In an enhanced oil recovery application, the integrity of the CO2 that remains in the reservoir is well-understood and very high, as long as the original pressure of the reservoir is not exceeded. The scope of this EOR application is currently economically limited to point sources of CO2 emissions that are near an oil or natural gas reservoir.
Coal Bed Methane. Coal beds typically contain large amounts of methane-rich gas that is adsorbed onto the surface of the coal. The current practice for recovering coal bed methane is to depressurize the bed, usually by pumping water out of the reservoir. An alternative approach is to inject CO2 into the bed. Tests have shown that the adsorption rate for CO2 to be approximately twice that of methane, giving it the potential to efficiently displace methane and remain stored in the bed.
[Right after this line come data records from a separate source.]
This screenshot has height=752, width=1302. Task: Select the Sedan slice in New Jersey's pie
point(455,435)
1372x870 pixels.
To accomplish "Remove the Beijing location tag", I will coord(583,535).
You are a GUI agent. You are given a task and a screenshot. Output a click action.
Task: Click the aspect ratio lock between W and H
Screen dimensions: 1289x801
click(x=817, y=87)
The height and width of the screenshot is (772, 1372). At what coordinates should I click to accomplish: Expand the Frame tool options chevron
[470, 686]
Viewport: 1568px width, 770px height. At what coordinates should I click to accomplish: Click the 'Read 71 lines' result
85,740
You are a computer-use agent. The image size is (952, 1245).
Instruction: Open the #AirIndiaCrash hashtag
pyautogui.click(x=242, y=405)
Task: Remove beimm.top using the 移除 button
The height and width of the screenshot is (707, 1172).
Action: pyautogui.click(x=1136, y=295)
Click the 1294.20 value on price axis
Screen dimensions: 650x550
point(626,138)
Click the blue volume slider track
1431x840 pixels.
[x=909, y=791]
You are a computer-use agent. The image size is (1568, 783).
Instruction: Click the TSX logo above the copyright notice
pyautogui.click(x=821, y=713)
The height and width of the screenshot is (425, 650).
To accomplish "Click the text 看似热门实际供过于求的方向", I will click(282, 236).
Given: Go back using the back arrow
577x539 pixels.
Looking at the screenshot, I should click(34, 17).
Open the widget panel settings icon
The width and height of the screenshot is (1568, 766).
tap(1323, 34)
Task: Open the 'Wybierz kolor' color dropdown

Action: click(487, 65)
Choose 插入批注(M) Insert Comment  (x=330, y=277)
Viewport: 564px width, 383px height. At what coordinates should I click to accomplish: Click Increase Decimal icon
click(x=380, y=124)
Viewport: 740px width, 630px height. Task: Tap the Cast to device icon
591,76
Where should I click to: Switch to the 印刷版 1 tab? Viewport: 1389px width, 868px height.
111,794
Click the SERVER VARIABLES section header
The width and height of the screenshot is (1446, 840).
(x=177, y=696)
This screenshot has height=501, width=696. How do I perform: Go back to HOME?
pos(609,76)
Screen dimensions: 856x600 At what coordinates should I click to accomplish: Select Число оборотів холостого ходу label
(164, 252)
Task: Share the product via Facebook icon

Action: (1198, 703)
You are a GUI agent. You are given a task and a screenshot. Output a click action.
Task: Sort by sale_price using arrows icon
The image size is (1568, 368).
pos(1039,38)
CO2 recovery of coal bed methane has been demonstrated in limited field tests, but much more work is necessary to understand and optimize the process.
The recovered methane provides a value-added revenue stream to the carbon sequestration process, similar to the by-product value gained from enhanced oil recovery, thus improving economics of carbon storage. The U.S. coal resources are estimated at 6 trillion tons, and 90 percent of it is currently unmineable due to seam thickness, depth, and structural integrity. Another promising aspect of CO2 storage in coal beds is that many of the large unmineable coal seams are near electricity generating facilities that can be large point sources of CO2 gas. Thus, limited pipeline transport of CO2 gas would be required. Integration of coal bed methane with a coal-fired electricity generating system can provide an option for additional power generation with low emissions.
Saline Formations. Storage of CO2 in deep saline formations does not produce value-added by-products, but it has other advantages. First, the estimated carbon storage capacity of saline formations in the United States is large, making them a viable long-term solution. It has been estimated that deep saline formations in the United States could potentially store more than 12,000 billion tonnes of CO2.
Second, most existing large CO2 point sources are within easy access to a saline formation injection point, and therefore storage in saline formations is compatible with a strategy of transforming large portions of the existing U.S. energy and industrial assets to near-zero carbon emissions via low-cost carbon storage retrofits.
Assuring the environmental acceptability and safety of CO2 storage in saline formations is a key component of this program element.The determination that CO2 will not escape from formations and either migrate up to the earth's surface or contaminate drinking water supplies is a key aspect of carbon storage research. Although much work is needed to better understand and characterize sequestration of CO2 in deep saline formations, a significant baseline of information and experience exists. For example, the oil industry routinely injects brines from the recovered oil into saline reservoirs as part of enhanced oil recovery operations, and the U.S. Environmental Protection Agency (EPA) has permitted some hazardous waste disposal sites that inject liquid wastes into deep saline formations.
Geologic Storage Technology
DOE is supporting the development of tools and protocols to improve the ability to predict future capacity in geologic storage systems within +/- 30 percent, assess and minimize the impacts of CO2 and co-contaminants on geophysical processes, and improve our understanding of injectivity. Additionally, simulation models and tools are being developed in order to more accurately predict the flow of the CO2 in the target formations, chemical changes that may occur in the reservoir, and geomechanical effects that increased pressures might have on the target formation and seal(s). Improved models that can simulate faults/fractures, the subsurface behavior of system fluids, and geochemical/mechanical/flow effects are needed. Research continues to develop innovative, advanced simulation models that can be readily integrated with advanced MVA technologies and risk assessment protocols. These models will include full coupling of multiple physical and chemical processes and describe the effects of the coupled processes on CO2 transport.